Apropos Tradition. Eine solche ist das «Eidgenössische Schwing- und Älplerfest» schlechthin. Erstmals ausgetragen 1895 (in Biel), exakt im Gründungsjahr des «Eidgenössischen Schwingverbandes». Seit 1974 im Dreijahres-Rhythmus eine feste Grösse im Schweizer Sportkalender. In Pratteln wird nun der 40. König gesucht. Der Erbe von Christian Stucki sozusagen, der vor drei Jahren in Zug triumphierte. Der 39. Nachfolger von Alfred Niklaus auch, dem allerersten Schwingerkönig von 1895. Beim ESAF steigen die Schwinger für acht Gänge (Kämpfe) in die Hosen. Die ersten beiden werden als «Anschwingen» bezeichnet, die Gänge 3 und 4 als «Ausschwingen», die nächsten beiden als «Ausstsich» und die letzten beiden, 7 und 8, sind als «Kranzausstich» bekannt. Die beiden Schwinger, die nach dem 7. Gang am meisten Punkte totalisieren, greifen – als Höhepunkt des Festes – im Schlussgang zusammen.

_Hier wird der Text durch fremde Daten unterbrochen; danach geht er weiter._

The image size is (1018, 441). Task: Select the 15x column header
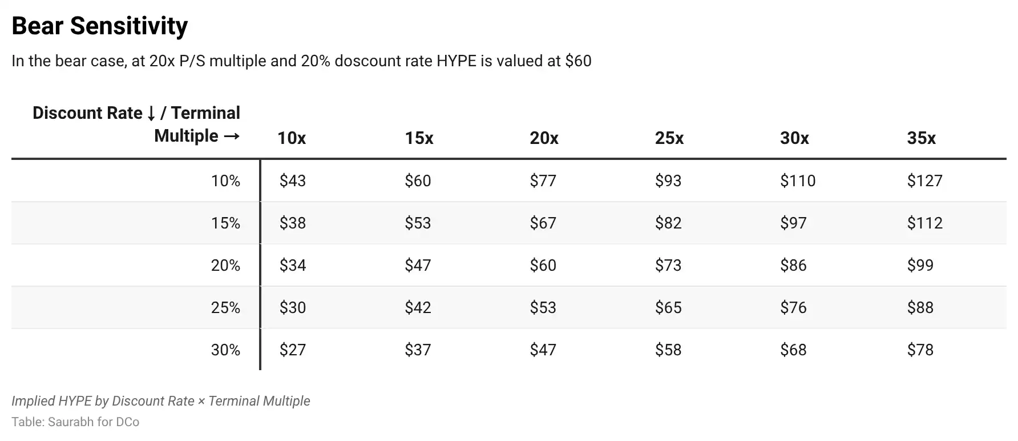[x=419, y=138]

Keine Frage, die Hülftenschanz wird beben, wenn sie in gut zwei Tagen von den «Bösen» in Beschlag genommen wird, und wenn rund 60 tausend Zuschauer auf den Stahlrohtribünen ihre Favoriten anfeuern werden. Pratteln wird für ein Wochenende zum Ausrichter des grössten Schweizer Sport-Anlasses überhaupt. Erwartet werden rund 400’000 FestbesucherInnen, wobei nur ein kleiner Teil davon zu den Privilegierten mit einem Ticket für die Arena gehört. Der grosse Rest ringt sich vielleicht zu einem kleinen Spaziergang durch… hin zur Griengrube nördlich des Friedhofs «Egg» und zum 1836 errichteten Hülften-Denkmal, einem Obelisken aus rotem Sandstein, der an den Kampf der Landschäftler um ihre Unabhängigkeit erinnert.

Die Jubelrufe des fanatischen Schwing-Publikums aus der Arena werden ganz bestimmt auch dort zu hören sein.